2) Parce que les compétences linguistiques du russe dans les écoles non russes ne sont pas satisfaisantes, des parents préfèrent envoyer leurs enfants dans une école russe.
3) Les parents acceptent que leurs enfants passent des moments difficiles lorsqu'ils se trouveront totalement immergés dans une nouvelle langue à l'école; ils savent également que leurs enfants pourraient oublier leur langue maternelle.
4) Parce que la langue officielle est perçue comme la langue d'un groupe ethnique (le kirghiz), il paraît plus difficile pour les membres d'autres groupes ethniques d'apprendre cette langue.
5) Les écoles du Kirghizistan ne fournissent pas assez d'efforts pour que les enfants apprennent à communiquer dans plusieurs langues.

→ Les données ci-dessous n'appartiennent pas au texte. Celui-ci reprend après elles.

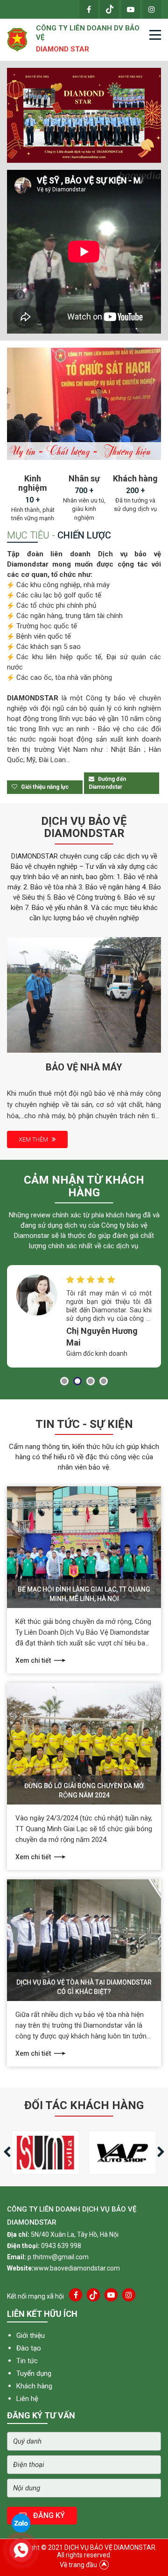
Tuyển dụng (33, 2373)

Au Kirghizistan, les enseignants sont parmi les employés de l'État les moins bien payés. Les experts notent que sans soutien financier et social, il est impossible d'améliorer la qualité de l'éducation. Pour cette raison, de nombreux enseignants sont obligés de quitter les écoles et d'aller à l'étranger pour gagner de l'argent. Aujourd'hui, environ 79 000 enseignants travaillent dans des écoles au Kirghizistan. Selon le ministère de l'Éducation et des Sciences, dans les régions éloignées, il n'y a pas suffisamment d'enseignants dans des matières telles que l'informatique, la physique et la chimie.

- Les langues étrangères

En République kirghize, l'enseignement traditionnel des langues étrangères, que ce soit l'anglais, le français ou le turc, se fait à travers les composantes de la langue russe. La méthodologie soviétique pour l'enseignement des langues étrangères de la période d'avant-guerre, comme dans d'autres pays, a été caractérisée par une lutte constante entre les deux approches principales. L'une d'elles est consciemment comparative, orientée, tout d'abord, vers l'activité analytique des élèves sur le mot, le texte, la transition des règles apprises consciemment à la formation des compétences et des capacités de parole sur leur base, à l'utilisation généralisée de la langue maternelle  ̶  c'était automatiquement le russe  ̶  comme support dans la maîtrise d'une langue étrangère. Les diplômés des écoles kirghizes pour lesquelles la langue russe avait le statut de première langue étrangère, faute de manuels écrits pour un public kirghiz, ont étudié selon les manuels des russophones. Par conséquent, les langues étudiées (anglais, allemand, français) se sont vu attribuer le rôle d'une deuxième langue étrangère.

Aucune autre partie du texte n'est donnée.